Cerebral vasculitis

It may produce a wide range of neurological symptoms, such as headache, skin rashes, feeling very tired, joint pains, difficulty moving or coordinating part of the body, changes in sensation, and alterations in perception, thought or behavior, as well as the phenomena of a mass lesion in the brain leading to coma and herniation.

[3] The most frequent presenting signs and symptoms of primary CNS vasculitis were focal neurological deficits (seen in 63% of cases), headaches (51%) and cognitive impairment (41%).

[4] Other presenting symptoms include aphasia or other difficulties with speech (35-43%), ataxia, visual field deficits, acute or subacute encephalopathy (which may progress to coma), and seizures (16-33%).

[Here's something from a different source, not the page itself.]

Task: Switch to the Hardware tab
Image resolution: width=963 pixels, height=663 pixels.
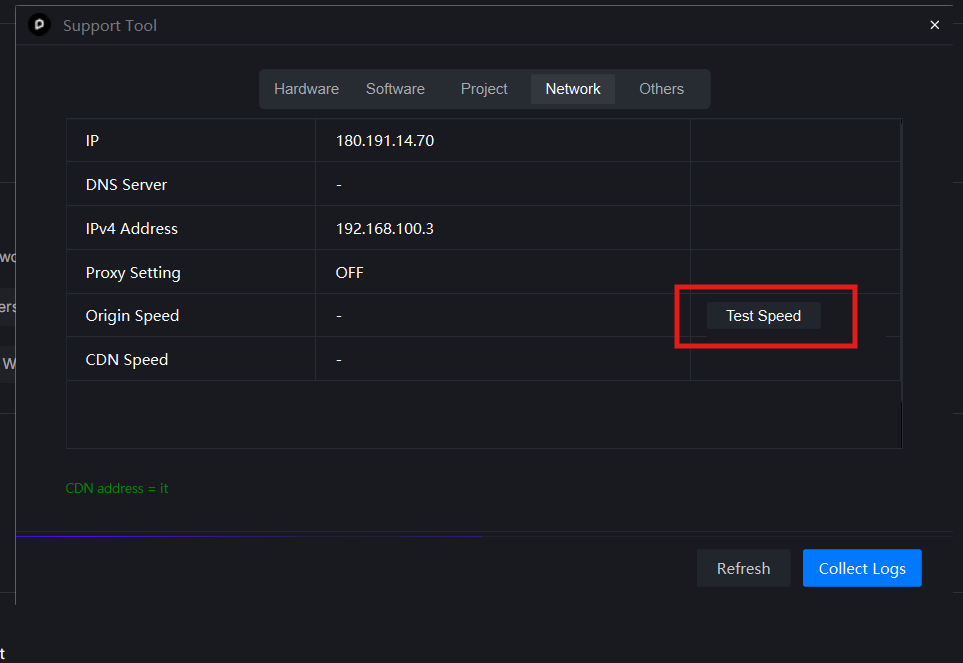Action: click(306, 89)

[3] Primary CNS vasculitis has an incidence of 2.4 cases per 1 million people, with an associated mortality of 8-23% and a 25% risk of severe disability.

[5] Diagnosis of primary CNS vasculitis may be made with brain imaging and biopsy of the affected blood vessel.

[5] Typical findings on angiography include smooth wall segmental stenosis of multiple arteriessometimes with post-stenosis dilation or bleeding.

[5] European guidelines recommend performing a biopsy in suspected cases of small vessel disease with normal angiography.

[4] High resolution MRI may show hyperenhancement of the blood vessel walls in primary CNS vasculitis and may help to distinguish the lesions form atherosclerotic plaques or reversible cerebral vasoconstriction syndrome which have similar morphology on angiography.

And analysis of the cerebrospinal fluid shows a non-specific pattern with mildly elevated leukocytes and increased protein, especially in small vessel disease.